McBride and Palmer say a physical notice wasn't posted outside the Council chambers in time. The state public access counselor advised Palmer that the meeting be canceled.

“That is not true,” Jones told The Tribune when asked Monday about the apparent blunder. She said she followed her standard procedures for posting agendas.

“It’s really kind of suspicious that this is an election year,” Jones said, “and it’s right before the election, and then all of the sudden, we have all these problems.”

McBride said the clerk’s work has been inadequate since she took office, but the pandemic complicated attempts to establish new procedures. She sees the recent problems as further justification for Tirado’s consulting work.

Four Council members — Canneth Lee, Troy Warner, Rachel Tomas Morgan and Niezgodski — joined McBride in condemning Jones' alleged neglect of her duty.

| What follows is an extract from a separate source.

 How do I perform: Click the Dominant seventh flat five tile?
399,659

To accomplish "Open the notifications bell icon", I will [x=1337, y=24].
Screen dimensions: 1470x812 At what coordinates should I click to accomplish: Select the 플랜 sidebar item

"We also denounce Clerk Dawn Jones' attempts to ignore and deflect her inability to do her job and follow the law by instead holding a politically divisive and inflammatory press conference," reads a statement endorsed by the four councilors.

Councilor Karen White stated separately that she was "deeply concerned and saddened" that months of disarray led to the cancellation of Monday's meeting.

While the clerk's office typically sends statements on behalf of Council members, both of these were sent by Tirado.

The mayor also chimed in on the meeting cancellation, saying in a statement: “I’m disappointed that an embarrassing procedural error prevents the Common Council from moving forward today."

He told The Tribune Wednesday that he's working with the Council to reschedule the meeting, but "the process is more convoluted than anyone would hope."